Data excerpts:
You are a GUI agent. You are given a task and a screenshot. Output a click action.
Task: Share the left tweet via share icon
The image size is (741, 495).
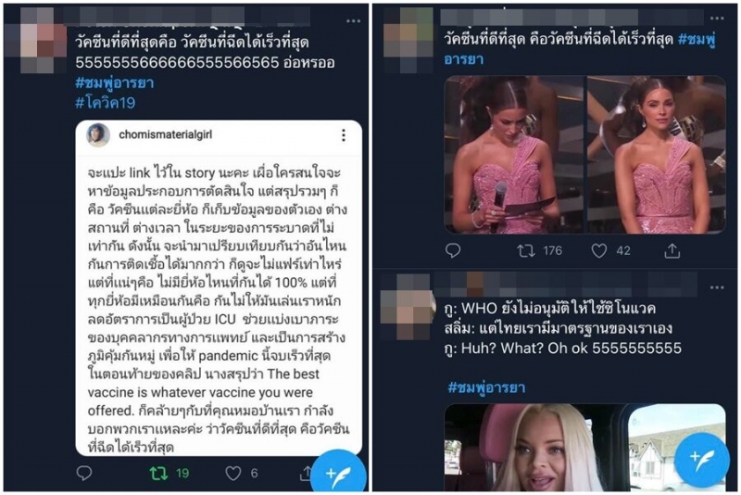click(x=306, y=473)
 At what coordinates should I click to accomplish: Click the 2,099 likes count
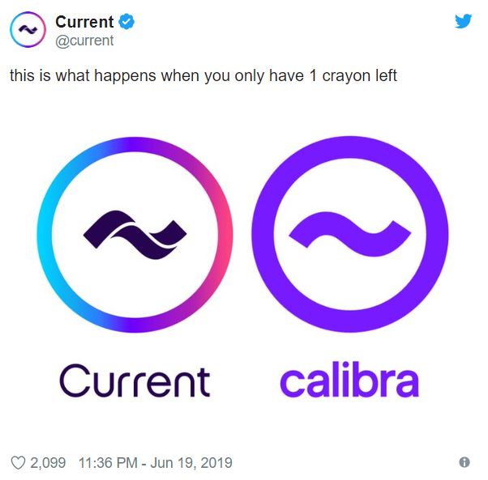[x=48, y=463]
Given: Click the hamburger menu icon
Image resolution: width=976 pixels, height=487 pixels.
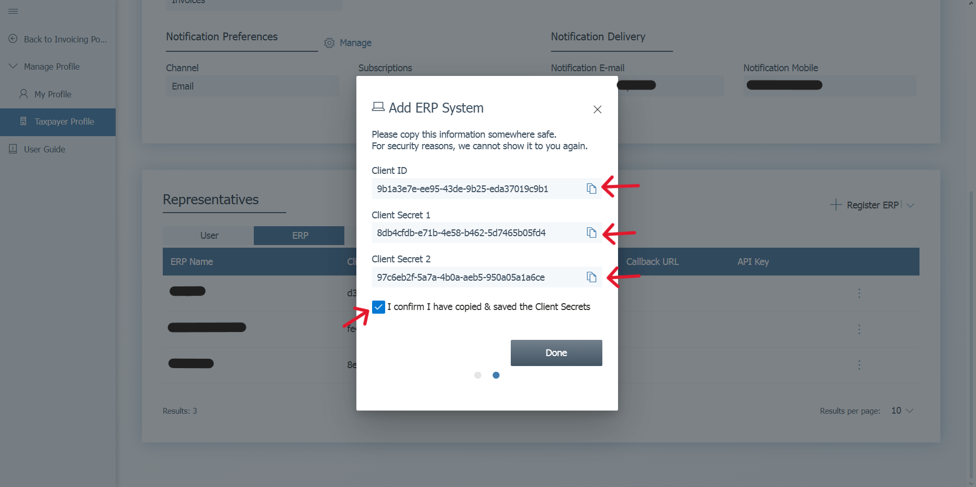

What to work on:
Output a verbatim copy of the entries and skip the pictures.

Response to this exercise:
You are a GUI agent. You are given a task and a screenshot. Output a click action.
Task: Share the left tweet via share icon
The image size is (741, 495).
click(x=306, y=473)
 At what coordinates should I click to accomplish: Click the 2,099 likes count
[x=48, y=463]
Given: Click the hamburger menu icon
Image resolution: width=976 pixels, height=487 pixels.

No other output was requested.